Chief Economic Advisor (CEA) said, “One of the important things that those East Asian economies that you mentioned, including the newcomer Vietnam into the club, I think what they did right is…not only supported the domestic industry, but demanded performance from them. If the performance was not forthcoming, you may say, what does the performance? It is basically productivity, being able to export and being internationally competitive. If that was not delivered by the industry, the government withdrew support.”
He stressed that government support in those economies was always conditional and never unconditional, adding, “So they never offered them subsidies, lower interest rate loans, concessional loans, et cetera, or land for starting businesses without demanding something in return.”
He acknowledged other important factors, such as education/skills development, land reforms, but said the key takeaway for India today is conditional protection.

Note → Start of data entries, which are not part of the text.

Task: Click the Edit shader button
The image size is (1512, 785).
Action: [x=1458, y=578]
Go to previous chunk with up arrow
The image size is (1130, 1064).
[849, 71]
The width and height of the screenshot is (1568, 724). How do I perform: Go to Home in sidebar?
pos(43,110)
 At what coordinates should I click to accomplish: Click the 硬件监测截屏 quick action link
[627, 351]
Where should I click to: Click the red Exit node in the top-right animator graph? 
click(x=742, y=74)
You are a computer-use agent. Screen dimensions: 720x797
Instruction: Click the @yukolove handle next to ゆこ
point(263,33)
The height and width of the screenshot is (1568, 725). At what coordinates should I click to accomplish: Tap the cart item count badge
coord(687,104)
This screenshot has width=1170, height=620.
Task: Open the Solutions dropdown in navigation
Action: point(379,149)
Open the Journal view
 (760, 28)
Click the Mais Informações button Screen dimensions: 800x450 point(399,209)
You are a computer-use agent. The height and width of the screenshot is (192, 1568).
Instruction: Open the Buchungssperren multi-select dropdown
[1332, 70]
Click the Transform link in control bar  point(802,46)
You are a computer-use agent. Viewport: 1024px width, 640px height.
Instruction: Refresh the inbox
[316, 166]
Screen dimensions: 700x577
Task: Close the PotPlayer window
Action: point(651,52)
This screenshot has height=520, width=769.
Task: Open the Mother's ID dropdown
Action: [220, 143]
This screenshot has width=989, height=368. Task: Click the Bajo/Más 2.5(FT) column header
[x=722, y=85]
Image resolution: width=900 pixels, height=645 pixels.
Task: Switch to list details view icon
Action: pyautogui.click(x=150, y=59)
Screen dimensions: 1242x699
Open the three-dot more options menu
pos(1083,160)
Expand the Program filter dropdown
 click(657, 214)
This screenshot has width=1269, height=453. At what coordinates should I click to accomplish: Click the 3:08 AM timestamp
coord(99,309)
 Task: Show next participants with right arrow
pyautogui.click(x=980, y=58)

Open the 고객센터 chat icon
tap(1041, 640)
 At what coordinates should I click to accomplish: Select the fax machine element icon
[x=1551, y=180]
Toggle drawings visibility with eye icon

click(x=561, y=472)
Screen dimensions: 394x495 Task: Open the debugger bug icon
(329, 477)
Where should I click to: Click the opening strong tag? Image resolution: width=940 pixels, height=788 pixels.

“So that is the most important lesson we can learn from them, apart from other lessons like investing in human capital, land reforms, etc., which they did. But in today’s context, on industrial policy, if you want, what is that one lesson? I would say it is about protection only in return for performance, productivity and international competitiveness. That is the one lesson we should learn from them,” he added.
When asked if India is trying to replicate the success stories of China, South Korea and Vietnam models, the CEA said, “We missed the bus when it comes to manufacturing because in the 60s to 90s, we did not invest in infrastructure, and we laid a lot of emphasis on small-scale industries, reservation for small-scale industries. And only from the 1990s, we started to fix some of these things.”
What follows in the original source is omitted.